Journal of Computer Science

Building Opening Books for 99 Go Without Relying on Human Go Expertise

Keh-Hsun Chen and Peigang Zhang

DOI : 10.3844/jcssp.2012.1594.1600

Journal of Computer Science

Volume 8, Issue 10

Pages 1594-1600


Problem statement: Expert level opening knowledge is beneficial to game playing programs. Unfortunately, expert level opening knowledge is only sparsely available for 9×9 Go. We set to build expert level opening books for 9×9 Go.
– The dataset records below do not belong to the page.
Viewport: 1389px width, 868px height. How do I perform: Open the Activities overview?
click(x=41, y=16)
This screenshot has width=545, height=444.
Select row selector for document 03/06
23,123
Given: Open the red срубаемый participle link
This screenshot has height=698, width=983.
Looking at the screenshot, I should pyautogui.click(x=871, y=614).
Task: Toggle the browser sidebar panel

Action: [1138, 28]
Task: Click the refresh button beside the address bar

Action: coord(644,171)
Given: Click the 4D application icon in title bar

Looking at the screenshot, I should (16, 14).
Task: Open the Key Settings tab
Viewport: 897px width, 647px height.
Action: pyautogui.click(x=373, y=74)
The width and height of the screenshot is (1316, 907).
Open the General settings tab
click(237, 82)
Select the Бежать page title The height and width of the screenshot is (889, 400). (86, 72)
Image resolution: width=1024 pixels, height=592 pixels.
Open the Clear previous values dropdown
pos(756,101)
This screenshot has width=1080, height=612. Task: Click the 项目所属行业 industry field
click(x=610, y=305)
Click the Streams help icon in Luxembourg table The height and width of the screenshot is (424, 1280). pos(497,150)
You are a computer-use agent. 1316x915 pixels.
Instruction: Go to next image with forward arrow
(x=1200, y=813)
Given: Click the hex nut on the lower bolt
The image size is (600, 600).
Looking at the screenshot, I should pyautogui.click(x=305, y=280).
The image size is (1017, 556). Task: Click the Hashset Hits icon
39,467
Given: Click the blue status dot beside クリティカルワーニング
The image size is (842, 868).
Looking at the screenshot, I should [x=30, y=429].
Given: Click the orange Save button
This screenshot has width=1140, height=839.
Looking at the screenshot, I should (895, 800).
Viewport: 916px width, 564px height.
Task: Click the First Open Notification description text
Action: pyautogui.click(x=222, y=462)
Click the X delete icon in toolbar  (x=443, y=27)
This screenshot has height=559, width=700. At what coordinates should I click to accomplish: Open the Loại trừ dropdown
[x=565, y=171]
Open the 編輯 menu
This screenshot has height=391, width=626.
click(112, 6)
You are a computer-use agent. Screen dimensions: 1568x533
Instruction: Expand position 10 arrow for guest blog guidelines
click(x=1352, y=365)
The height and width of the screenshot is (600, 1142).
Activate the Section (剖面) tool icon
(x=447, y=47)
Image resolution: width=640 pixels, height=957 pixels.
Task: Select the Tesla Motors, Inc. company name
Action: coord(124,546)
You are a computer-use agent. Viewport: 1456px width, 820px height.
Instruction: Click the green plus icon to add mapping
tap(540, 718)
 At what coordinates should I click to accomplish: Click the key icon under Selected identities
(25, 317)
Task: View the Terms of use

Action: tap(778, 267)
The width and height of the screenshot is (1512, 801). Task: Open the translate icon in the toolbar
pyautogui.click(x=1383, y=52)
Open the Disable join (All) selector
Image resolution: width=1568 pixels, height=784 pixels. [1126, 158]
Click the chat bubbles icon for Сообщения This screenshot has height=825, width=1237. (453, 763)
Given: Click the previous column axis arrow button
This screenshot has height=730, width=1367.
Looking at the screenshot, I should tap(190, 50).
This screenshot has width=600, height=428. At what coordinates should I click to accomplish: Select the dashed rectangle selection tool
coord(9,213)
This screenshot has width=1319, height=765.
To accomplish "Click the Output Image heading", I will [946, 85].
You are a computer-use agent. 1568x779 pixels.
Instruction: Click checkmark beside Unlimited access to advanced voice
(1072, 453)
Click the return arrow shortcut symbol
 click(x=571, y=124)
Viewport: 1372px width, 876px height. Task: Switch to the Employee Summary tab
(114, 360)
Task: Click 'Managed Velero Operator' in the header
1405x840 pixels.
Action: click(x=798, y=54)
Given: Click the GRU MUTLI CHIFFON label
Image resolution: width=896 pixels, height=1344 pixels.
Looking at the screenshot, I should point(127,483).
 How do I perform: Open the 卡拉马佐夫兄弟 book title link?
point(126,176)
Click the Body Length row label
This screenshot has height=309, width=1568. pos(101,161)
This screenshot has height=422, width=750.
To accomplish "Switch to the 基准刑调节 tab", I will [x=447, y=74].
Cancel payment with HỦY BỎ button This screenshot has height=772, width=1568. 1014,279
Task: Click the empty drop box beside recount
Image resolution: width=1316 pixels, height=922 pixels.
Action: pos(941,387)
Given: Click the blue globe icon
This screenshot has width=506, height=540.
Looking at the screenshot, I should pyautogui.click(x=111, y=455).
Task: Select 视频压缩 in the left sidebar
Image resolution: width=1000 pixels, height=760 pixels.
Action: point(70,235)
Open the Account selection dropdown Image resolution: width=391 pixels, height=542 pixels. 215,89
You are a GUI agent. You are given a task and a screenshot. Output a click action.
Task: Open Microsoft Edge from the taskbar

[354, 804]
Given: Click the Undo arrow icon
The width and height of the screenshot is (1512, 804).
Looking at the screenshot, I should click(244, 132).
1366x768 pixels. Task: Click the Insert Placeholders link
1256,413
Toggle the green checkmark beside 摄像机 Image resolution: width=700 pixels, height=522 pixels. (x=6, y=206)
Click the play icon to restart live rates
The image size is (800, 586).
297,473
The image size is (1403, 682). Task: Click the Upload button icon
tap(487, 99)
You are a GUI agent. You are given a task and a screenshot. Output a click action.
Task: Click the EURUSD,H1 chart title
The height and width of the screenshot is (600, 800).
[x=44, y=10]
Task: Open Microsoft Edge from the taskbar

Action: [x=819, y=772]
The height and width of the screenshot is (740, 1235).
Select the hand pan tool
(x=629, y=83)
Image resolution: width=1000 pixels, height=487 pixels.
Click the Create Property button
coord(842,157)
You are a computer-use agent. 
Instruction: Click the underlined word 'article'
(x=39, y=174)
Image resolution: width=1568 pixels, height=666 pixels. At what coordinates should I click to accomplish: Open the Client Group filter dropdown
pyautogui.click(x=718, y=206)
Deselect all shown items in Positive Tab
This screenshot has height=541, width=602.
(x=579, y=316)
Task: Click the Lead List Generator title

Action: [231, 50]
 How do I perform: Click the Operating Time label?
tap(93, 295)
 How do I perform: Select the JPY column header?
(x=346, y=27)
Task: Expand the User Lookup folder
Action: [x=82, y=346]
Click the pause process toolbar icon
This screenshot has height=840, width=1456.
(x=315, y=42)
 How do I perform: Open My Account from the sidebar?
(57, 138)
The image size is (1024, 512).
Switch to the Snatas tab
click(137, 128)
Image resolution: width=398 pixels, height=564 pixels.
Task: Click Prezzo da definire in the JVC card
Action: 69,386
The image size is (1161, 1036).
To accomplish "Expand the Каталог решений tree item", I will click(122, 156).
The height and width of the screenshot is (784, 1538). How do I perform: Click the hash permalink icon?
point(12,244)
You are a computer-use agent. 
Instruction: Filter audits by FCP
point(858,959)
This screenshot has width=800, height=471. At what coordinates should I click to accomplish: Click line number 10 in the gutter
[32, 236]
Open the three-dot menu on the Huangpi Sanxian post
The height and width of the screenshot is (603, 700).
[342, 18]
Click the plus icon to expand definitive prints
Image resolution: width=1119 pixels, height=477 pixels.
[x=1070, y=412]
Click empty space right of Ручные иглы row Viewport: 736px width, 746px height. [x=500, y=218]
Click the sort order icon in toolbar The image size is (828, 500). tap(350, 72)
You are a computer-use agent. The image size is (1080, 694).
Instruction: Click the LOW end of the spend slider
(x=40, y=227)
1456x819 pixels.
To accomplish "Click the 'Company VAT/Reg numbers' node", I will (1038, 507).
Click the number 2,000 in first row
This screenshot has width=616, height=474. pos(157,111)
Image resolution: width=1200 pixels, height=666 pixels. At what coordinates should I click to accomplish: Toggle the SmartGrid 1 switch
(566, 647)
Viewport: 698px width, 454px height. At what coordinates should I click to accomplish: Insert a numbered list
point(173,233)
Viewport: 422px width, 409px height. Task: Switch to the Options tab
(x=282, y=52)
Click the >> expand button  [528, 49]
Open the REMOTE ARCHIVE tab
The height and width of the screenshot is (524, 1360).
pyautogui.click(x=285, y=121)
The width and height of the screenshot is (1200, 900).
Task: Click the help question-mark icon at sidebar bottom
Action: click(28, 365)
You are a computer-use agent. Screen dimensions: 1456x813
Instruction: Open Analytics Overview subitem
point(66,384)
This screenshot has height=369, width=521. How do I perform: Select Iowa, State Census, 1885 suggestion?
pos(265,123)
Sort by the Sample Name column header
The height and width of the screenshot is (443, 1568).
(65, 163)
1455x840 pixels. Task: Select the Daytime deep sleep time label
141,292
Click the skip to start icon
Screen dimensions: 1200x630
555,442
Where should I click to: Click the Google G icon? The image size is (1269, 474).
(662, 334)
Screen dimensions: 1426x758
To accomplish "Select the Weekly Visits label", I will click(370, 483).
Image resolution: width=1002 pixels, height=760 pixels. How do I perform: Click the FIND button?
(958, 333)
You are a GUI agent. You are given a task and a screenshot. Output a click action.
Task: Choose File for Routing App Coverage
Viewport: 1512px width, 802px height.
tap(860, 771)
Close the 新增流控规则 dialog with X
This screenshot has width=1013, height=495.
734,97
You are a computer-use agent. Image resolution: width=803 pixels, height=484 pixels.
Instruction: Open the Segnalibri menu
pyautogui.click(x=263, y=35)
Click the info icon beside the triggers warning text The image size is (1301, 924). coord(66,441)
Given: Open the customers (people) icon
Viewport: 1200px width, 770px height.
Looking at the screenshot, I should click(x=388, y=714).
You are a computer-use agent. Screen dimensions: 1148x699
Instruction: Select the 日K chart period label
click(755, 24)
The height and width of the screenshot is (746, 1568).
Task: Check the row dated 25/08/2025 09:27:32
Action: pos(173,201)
Approach: We present two completely different approaches to build opening books for 9×9 Go without relying on human Go expertise. The first approach is based on game outcome statistics on opening sequences from 300,000 actual 9×9 Go games played by computer programs. The second approach uses off-line stage-wise Monte-Caro tree search. Results: After “solution tree” style trimming, the opening books are compact and can be used effectively. Testing results show that GoIntellect using the opening books is 4% stronger than GoIntellect without the opening books in terms of winning rates against Gnugo and other programs. In addition, using an opening book makes the program 10% faster. Conclusion: Classical knowledge and search approach does not work well in the game of Go. Recent development in Monte-Carlo tree search brings a breakthrough and new hope-computer programs have started challenging human experts in 9×9 Go. A well constructed opening book can further advance the state of the art in computer Go.


© 2012 Keh-Hsun Chen and Peigang Zhang. This is an open access article distributed under the terms of the Creative Commons Attribution License, which permits unrestricted use, distribution, and reproduction in any medium, provided the original author and source are credited.